(Entries on target coordinates)
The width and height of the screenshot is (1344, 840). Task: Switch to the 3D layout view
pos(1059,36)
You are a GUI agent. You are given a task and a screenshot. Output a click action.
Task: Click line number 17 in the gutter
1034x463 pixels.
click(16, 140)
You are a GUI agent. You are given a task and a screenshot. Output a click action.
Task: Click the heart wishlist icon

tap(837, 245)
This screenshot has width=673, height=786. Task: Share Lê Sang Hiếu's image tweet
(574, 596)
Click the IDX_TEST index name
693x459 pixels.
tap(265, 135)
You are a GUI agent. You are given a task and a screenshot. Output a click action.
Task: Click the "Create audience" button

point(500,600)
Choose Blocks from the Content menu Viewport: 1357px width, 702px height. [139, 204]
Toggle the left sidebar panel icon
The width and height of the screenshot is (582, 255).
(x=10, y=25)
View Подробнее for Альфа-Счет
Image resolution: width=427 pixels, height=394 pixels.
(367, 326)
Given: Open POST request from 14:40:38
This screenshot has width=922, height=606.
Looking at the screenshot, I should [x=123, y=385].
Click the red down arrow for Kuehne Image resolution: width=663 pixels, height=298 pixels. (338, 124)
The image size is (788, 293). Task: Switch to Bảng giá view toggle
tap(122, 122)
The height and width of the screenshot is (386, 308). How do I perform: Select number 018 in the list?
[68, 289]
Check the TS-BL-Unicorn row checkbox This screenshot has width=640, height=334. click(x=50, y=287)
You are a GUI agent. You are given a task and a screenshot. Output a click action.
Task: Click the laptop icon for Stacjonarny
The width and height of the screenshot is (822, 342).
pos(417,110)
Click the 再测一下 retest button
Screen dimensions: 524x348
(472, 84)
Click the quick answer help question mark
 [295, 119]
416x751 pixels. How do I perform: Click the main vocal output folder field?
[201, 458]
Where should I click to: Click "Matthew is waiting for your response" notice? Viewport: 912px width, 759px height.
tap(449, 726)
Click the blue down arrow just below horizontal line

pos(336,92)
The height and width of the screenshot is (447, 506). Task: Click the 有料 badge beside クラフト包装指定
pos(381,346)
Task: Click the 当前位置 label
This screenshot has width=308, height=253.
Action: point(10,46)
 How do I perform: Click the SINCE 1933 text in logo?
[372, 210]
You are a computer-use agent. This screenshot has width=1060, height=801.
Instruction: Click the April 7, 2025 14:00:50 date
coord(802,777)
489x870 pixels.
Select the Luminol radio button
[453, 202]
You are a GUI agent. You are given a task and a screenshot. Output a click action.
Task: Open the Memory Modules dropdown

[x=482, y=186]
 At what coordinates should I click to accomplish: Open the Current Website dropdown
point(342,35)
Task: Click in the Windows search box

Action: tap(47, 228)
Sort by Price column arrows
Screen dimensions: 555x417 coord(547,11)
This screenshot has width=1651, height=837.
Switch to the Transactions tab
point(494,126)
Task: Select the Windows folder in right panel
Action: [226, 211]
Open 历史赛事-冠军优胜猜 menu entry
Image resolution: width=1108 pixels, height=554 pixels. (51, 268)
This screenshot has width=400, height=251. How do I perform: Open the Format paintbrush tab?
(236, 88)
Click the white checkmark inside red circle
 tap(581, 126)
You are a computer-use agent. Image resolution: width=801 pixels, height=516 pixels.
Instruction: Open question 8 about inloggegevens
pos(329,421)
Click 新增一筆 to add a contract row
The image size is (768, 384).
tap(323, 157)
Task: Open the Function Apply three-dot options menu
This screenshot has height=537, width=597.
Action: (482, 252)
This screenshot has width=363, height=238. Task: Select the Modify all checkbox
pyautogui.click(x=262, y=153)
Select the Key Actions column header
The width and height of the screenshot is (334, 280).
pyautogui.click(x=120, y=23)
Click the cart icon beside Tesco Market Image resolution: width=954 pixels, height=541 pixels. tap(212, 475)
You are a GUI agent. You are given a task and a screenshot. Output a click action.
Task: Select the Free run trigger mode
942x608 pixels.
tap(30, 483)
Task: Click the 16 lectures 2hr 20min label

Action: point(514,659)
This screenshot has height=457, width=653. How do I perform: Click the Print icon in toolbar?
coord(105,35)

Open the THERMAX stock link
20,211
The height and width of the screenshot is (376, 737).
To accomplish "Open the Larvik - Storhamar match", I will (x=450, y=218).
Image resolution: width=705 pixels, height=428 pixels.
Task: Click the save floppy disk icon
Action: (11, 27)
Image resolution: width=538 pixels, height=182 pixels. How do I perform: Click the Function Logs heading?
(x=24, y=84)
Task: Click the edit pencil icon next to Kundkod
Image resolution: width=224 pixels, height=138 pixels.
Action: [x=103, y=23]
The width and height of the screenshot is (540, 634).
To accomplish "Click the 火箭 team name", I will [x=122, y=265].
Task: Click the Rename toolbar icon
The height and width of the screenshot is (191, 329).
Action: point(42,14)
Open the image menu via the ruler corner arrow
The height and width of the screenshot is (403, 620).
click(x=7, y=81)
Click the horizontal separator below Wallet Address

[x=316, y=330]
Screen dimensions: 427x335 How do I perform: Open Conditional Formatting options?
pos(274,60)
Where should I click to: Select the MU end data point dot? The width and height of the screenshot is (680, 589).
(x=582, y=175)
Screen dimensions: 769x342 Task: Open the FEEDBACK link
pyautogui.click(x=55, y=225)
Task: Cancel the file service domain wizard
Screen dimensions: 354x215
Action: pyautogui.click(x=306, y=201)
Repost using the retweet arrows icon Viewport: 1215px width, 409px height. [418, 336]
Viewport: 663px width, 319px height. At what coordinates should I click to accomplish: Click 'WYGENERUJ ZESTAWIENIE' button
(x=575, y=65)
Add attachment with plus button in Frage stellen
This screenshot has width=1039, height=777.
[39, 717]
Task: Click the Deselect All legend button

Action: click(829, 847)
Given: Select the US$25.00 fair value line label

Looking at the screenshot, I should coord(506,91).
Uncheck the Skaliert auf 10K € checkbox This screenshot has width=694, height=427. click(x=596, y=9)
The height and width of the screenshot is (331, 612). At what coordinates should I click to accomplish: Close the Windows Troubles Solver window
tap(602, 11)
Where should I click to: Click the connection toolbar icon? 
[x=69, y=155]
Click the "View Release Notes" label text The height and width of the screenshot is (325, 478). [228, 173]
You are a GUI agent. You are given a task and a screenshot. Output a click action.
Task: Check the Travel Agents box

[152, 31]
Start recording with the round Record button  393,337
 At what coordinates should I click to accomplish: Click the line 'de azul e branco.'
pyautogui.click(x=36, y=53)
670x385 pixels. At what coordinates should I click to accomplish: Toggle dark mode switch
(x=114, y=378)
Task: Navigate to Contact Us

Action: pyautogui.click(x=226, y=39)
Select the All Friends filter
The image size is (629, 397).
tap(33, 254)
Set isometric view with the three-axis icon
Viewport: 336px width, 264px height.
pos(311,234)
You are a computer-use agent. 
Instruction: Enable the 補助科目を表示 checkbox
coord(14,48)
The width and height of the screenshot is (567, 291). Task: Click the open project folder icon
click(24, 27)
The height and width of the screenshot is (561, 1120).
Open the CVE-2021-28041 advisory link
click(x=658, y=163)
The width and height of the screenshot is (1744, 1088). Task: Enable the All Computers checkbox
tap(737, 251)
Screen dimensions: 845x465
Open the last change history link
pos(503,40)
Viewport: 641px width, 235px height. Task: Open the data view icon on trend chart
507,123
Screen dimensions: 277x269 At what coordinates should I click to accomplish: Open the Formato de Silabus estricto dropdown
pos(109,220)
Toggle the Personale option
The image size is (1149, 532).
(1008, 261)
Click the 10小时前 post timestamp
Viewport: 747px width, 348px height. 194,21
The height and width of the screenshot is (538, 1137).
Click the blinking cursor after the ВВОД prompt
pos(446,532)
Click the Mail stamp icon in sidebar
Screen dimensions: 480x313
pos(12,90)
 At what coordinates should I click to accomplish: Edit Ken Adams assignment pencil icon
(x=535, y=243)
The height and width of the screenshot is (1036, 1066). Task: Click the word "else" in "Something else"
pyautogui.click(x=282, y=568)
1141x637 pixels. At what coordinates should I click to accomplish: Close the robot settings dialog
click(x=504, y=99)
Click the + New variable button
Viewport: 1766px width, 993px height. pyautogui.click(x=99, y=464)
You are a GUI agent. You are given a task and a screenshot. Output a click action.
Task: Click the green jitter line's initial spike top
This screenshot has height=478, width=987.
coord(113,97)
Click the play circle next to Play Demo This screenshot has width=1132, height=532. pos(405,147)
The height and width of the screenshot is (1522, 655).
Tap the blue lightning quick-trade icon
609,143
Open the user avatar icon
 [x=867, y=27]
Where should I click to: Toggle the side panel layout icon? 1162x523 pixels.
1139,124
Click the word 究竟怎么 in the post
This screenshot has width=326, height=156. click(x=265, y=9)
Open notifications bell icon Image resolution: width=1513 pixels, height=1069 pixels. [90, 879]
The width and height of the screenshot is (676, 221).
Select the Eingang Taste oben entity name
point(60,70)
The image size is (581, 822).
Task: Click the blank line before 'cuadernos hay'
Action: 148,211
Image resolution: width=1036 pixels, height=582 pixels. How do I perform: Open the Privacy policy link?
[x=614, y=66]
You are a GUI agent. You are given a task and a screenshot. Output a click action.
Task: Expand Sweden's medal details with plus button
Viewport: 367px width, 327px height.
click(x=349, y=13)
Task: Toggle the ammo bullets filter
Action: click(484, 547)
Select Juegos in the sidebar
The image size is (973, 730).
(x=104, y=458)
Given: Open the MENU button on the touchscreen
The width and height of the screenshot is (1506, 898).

* Exercise instructions *
Please copy the items again, starting at the line containing "Click the + New variable button" and ending at the line containing "Action: 148,211", swapping "avatar" for "profile" and keeping everything else the same.

* Reply *
Click the + New variable button
Viewport: 1766px width, 993px height. pyautogui.click(x=99, y=464)
You are a GUI agent. You are given a task and a screenshot. Output a click action.
Task: Click the green jitter line's initial spike top
This screenshot has height=478, width=987.
coord(113,97)
Click the play circle next to Play Demo This screenshot has width=1132, height=532. pos(405,147)
The height and width of the screenshot is (1522, 655).
Tap the blue lightning quick-trade icon
609,143
Open the user profile icon
 [x=867, y=27]
Where should I click to: Toggle the side panel layout icon? 1162x523 pixels.
1139,124
Click the word 究竟怎么 in the post
This screenshot has width=326, height=156. click(x=265, y=9)
Open notifications bell icon Image resolution: width=1513 pixels, height=1069 pixels. [90, 879]
The width and height of the screenshot is (676, 221).
Select the Eingang Taste oben entity name
point(60,70)
The image size is (581, 822).
Task: Click the blank line before 'cuadernos hay'
Action: 148,211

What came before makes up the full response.